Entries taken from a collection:
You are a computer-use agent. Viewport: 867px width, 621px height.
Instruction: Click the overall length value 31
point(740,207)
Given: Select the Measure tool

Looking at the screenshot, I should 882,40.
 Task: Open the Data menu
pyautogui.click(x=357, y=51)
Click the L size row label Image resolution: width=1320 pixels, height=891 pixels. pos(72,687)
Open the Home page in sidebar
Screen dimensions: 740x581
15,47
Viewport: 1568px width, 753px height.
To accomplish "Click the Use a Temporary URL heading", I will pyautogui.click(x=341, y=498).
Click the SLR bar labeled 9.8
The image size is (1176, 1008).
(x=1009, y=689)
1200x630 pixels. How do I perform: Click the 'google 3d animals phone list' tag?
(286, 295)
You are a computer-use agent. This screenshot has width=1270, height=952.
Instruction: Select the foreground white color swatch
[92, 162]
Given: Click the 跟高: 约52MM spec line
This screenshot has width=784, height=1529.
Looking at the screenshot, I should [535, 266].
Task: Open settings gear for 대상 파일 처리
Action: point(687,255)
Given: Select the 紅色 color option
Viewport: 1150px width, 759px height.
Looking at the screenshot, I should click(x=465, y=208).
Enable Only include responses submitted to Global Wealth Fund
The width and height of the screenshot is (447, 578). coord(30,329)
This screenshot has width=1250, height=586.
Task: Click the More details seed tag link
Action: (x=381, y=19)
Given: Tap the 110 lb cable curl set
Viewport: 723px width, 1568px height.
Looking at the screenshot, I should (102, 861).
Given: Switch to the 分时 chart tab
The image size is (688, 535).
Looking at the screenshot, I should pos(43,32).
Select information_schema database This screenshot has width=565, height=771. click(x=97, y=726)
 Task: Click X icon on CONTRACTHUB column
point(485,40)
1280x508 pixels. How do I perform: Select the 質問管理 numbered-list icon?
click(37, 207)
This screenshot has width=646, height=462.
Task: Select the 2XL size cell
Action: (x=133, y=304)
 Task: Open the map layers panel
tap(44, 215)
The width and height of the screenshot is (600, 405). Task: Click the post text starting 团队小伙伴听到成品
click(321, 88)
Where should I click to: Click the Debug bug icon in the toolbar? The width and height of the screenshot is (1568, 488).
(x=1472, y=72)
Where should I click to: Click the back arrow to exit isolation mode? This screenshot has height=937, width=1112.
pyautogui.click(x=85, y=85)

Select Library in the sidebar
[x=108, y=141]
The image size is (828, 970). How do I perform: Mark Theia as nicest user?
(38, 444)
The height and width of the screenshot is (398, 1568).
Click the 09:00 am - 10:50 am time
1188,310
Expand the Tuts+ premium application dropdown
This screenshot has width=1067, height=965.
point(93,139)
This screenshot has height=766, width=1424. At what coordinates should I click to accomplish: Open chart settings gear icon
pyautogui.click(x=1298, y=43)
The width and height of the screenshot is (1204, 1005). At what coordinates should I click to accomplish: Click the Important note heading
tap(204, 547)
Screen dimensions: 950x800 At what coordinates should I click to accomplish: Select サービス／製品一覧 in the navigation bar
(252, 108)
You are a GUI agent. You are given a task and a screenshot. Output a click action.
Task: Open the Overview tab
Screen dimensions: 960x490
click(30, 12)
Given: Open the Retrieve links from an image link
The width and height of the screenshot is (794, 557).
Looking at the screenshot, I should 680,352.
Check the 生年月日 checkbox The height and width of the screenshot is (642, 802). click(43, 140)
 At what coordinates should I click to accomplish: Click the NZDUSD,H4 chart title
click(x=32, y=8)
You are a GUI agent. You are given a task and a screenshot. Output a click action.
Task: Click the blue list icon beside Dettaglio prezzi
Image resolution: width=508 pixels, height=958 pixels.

■ JOB: Write out the material again, switching each "Screen dimensions" to "Screen size" and leaving everything else unchanged.

■ TASK SOLUTION:
You are a computer-use agent. Viewport: 867px width, 621px height.
Instruction: Click the overall length value 31
point(740,207)
Given: Select the Measure tool

Looking at the screenshot, I should 882,40.
 Task: Open the Data menu
pyautogui.click(x=357, y=51)
Click the L size row label Image resolution: width=1320 pixels, height=891 pixels. pos(72,687)
Open the Home page in sidebar
Screen size: 740x581
15,47
Viewport: 1568px width, 753px height.
To accomplish "Click the Use a Temporary URL heading", I will pyautogui.click(x=341, y=498).
Click the SLR bar labeled 9.8
The image size is (1176, 1008).
(x=1009, y=689)
1200x630 pixels. How do I perform: Click the 'google 3d animals phone list' tag?
(286, 295)
You are a computer-use agent. This screenshot has width=1270, height=952.
Instruction: Select the foreground white color swatch
[92, 162]
Given: Click the 跟高: 约52MM spec line
This screenshot has width=784, height=1529.
Looking at the screenshot, I should [535, 266].
Task: Open settings gear for 대상 파일 처리
Action: point(687,255)
Given: Select the 紅色 color option
Viewport: 1150px width, 759px height.
Looking at the screenshot, I should click(x=465, y=208).
Enable Only include responses submitted to Global Wealth Fund
The width and height of the screenshot is (447, 578). coord(30,329)
This screenshot has width=1250, height=586.
Task: Click the More details seed tag link
Action: (x=381, y=19)
Given: Tap the 110 lb cable curl set
Viewport: 723px width, 1568px height.
Looking at the screenshot, I should (102, 861).
Given: Switch to the 分时 chart tab
The image size is (688, 535).
Looking at the screenshot, I should pos(43,32).
Select information_schema database This screenshot has width=565, height=771. click(x=97, y=726)
 Task: Click X icon on CONTRACTHUB column
point(485,40)
1280x508 pixels. How do I perform: Select the 質問管理 numbered-list icon?
click(37, 207)
This screenshot has width=646, height=462.
Task: Select the 2XL size cell
Action: (x=133, y=304)
 Task: Open the map layers panel
tap(44, 215)
The width and height of the screenshot is (600, 405). Task: Click the post text starting 团队小伙伴听到成品
click(321, 88)
Where should I click to: Click the Debug bug icon in the toolbar? The width and height of the screenshot is (1568, 488).
(x=1472, y=72)
Where should I click to: Click the back arrow to exit isolation mode? This screenshot has height=937, width=1112.
pyautogui.click(x=85, y=85)

Select Library in the sidebar
[x=108, y=141]
The image size is (828, 970). How do I perform: Mark Theia as nicest user?
(38, 444)
The height and width of the screenshot is (398, 1568).
Click the 09:00 am - 10:50 am time
1188,310
Expand the Tuts+ premium application dropdown
This screenshot has width=1067, height=965.
point(93,139)
This screenshot has height=766, width=1424. At what coordinates should I click to accomplish: Open chart settings gear icon
pyautogui.click(x=1298, y=43)
The width and height of the screenshot is (1204, 1005). At what coordinates should I click to accomplish: Click the Important note heading
tap(204, 547)
Screen size: 950x800 At what coordinates should I click to accomplish: Select サービス／製品一覧 in the navigation bar
(252, 108)
You are a GUI agent. You are given a task and a screenshot. Output a click action.
Task: Open the Overview tab
Screen size: 960x490
click(30, 12)
Given: Open the Retrieve links from an image link
The width and height of the screenshot is (794, 557).
Looking at the screenshot, I should 680,352.
Check the 生年月日 checkbox The height and width of the screenshot is (642, 802). click(43, 140)
 At what coordinates should I click to accomplish: Click the NZDUSD,H4 chart title
click(x=32, y=8)
You are a GUI agent. You are given a task and a screenshot. Output a click action.
Task: Click the blue list icon beside Dettaglio prezzi
Image resolution: width=508 pixels, height=958 pixels.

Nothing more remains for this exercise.